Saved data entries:
---+---

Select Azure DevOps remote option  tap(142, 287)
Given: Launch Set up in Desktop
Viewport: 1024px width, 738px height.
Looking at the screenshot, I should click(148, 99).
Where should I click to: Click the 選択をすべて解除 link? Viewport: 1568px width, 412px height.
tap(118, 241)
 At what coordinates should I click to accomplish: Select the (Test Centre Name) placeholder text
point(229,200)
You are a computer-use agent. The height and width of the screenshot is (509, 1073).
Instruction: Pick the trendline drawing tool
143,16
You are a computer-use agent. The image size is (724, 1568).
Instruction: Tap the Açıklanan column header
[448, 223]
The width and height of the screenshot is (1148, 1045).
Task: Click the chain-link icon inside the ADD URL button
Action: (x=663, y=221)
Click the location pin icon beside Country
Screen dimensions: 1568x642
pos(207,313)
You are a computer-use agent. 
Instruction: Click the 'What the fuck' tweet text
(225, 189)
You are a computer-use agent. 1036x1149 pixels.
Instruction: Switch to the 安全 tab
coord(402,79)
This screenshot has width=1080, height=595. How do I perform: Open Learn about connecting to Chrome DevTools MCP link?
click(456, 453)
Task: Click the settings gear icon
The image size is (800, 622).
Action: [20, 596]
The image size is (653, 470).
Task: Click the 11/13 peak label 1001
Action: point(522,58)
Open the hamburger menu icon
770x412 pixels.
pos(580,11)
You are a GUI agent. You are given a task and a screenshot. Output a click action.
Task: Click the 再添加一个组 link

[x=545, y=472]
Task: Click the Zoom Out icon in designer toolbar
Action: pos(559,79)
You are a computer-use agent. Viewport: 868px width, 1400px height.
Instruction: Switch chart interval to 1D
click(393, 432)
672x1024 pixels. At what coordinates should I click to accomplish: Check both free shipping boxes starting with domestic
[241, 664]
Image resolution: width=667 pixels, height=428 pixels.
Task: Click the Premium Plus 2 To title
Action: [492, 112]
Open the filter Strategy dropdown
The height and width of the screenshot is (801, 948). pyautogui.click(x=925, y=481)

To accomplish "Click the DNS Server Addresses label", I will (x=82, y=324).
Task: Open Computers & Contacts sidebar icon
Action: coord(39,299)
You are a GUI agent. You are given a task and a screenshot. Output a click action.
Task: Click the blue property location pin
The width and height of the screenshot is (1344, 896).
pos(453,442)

---+---

Go over the entries above and tally the lines holding "agent"; please answer with the number alone.

Solution: 7